■ **Exercise prompt**: Please begin with the line containing "You are a computer-use" and reproduce each line exactly until the records below end, without any pictures.

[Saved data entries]

-*-*-

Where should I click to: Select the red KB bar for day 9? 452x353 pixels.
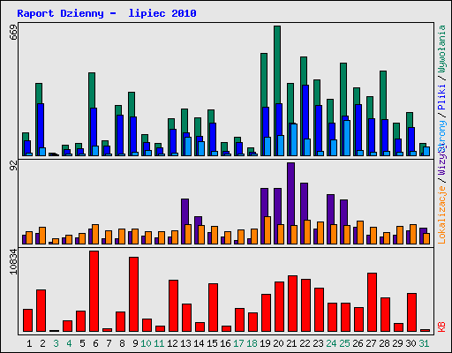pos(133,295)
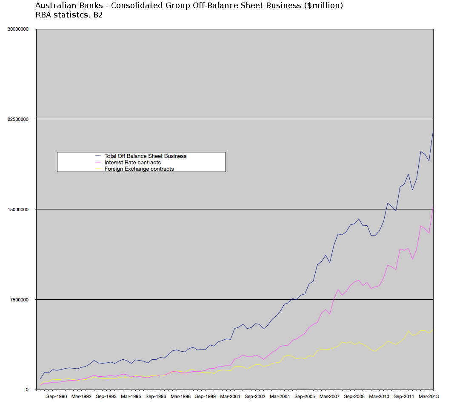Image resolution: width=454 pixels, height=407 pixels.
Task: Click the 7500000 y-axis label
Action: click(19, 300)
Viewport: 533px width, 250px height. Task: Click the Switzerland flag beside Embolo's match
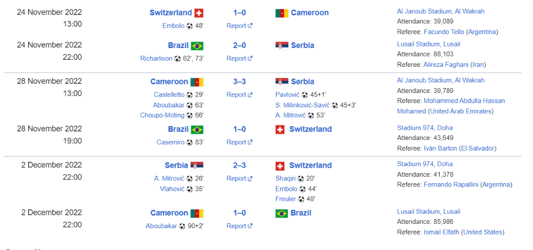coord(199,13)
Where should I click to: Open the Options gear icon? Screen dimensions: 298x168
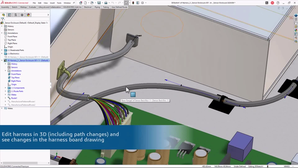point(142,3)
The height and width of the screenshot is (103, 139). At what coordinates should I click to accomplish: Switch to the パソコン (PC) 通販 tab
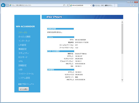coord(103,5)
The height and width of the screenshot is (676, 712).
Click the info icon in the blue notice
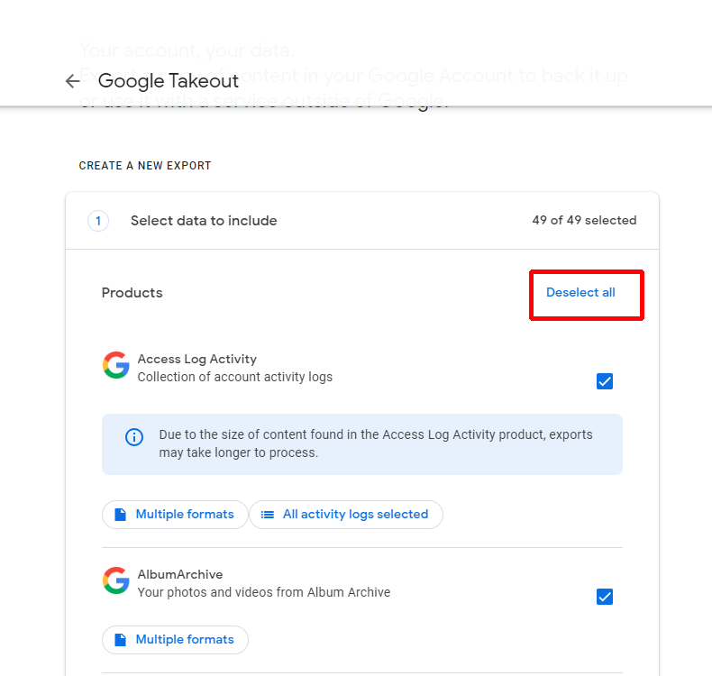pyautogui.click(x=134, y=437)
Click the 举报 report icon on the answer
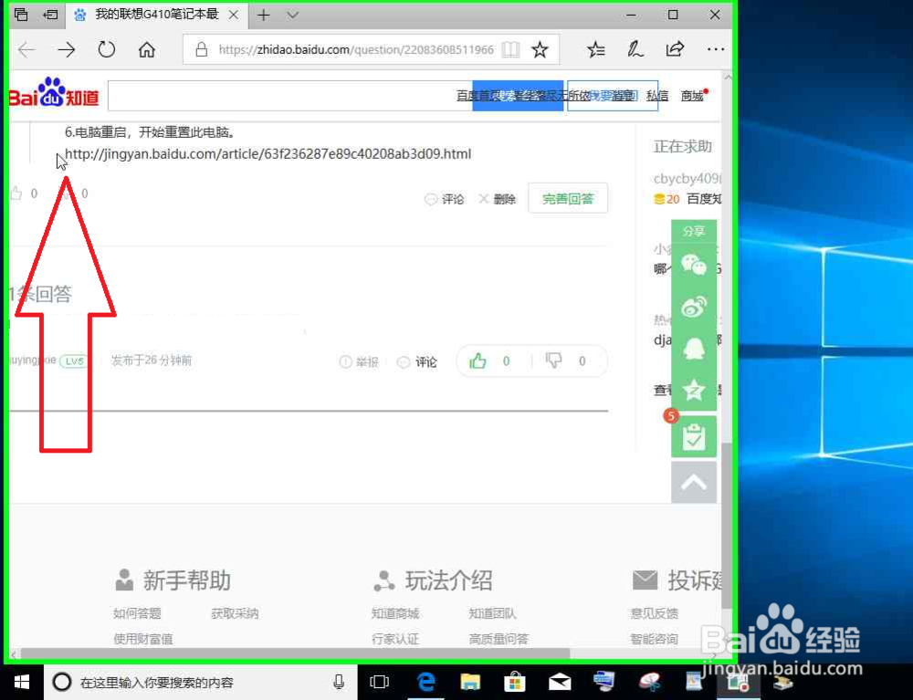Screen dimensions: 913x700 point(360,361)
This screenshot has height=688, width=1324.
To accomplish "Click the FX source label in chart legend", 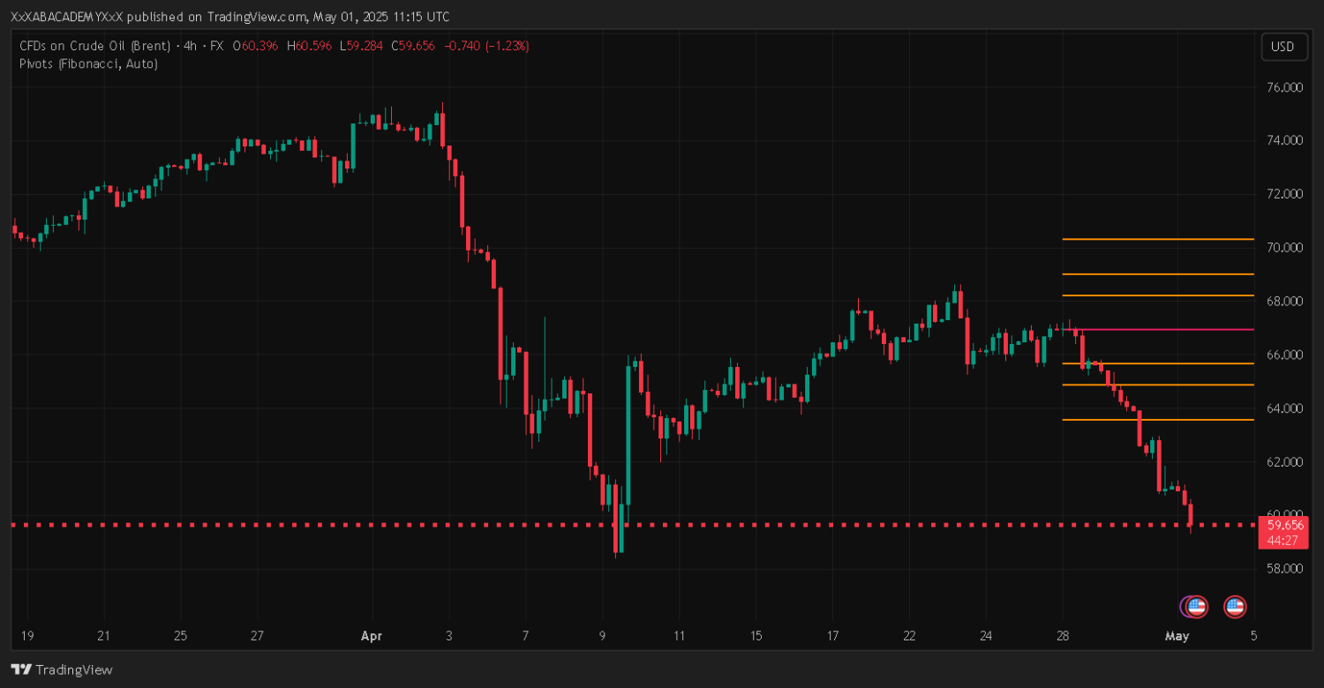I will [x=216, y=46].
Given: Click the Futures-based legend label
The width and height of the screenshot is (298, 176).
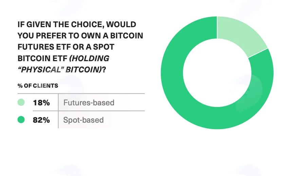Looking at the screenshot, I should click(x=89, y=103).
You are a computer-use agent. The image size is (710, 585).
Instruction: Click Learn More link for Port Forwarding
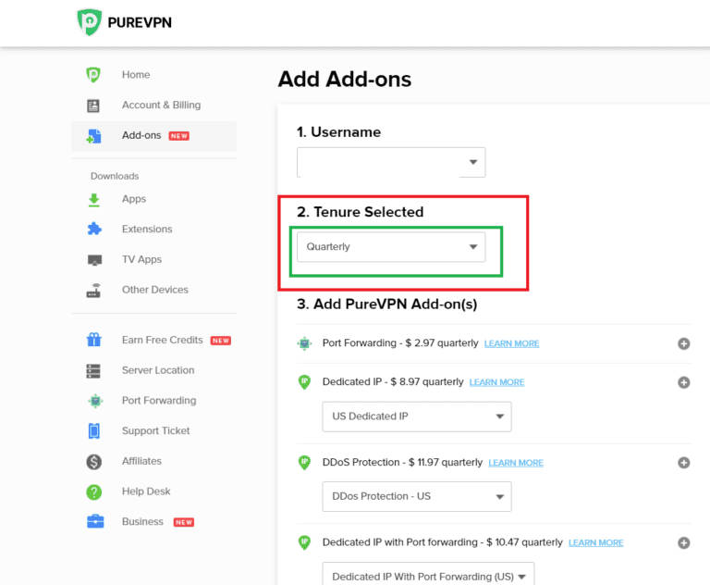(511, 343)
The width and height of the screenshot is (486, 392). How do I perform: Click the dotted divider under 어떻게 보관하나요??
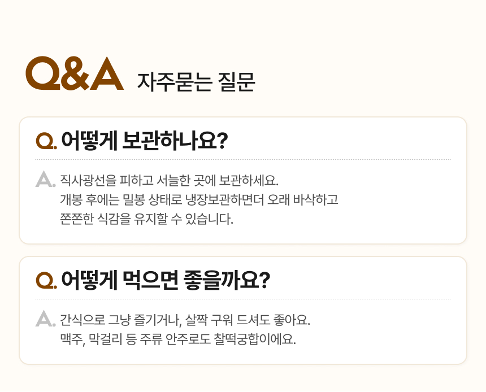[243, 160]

-*-*-

■ **Your response**:
You are a computer-use agent. The image size is (710, 585).
Instruction: Click Learn More link for Port Forwarding
(511, 343)
The width and height of the screenshot is (486, 392). How do I perform: Click the dotted divider under 어떻게 보관하나요??
[243, 160]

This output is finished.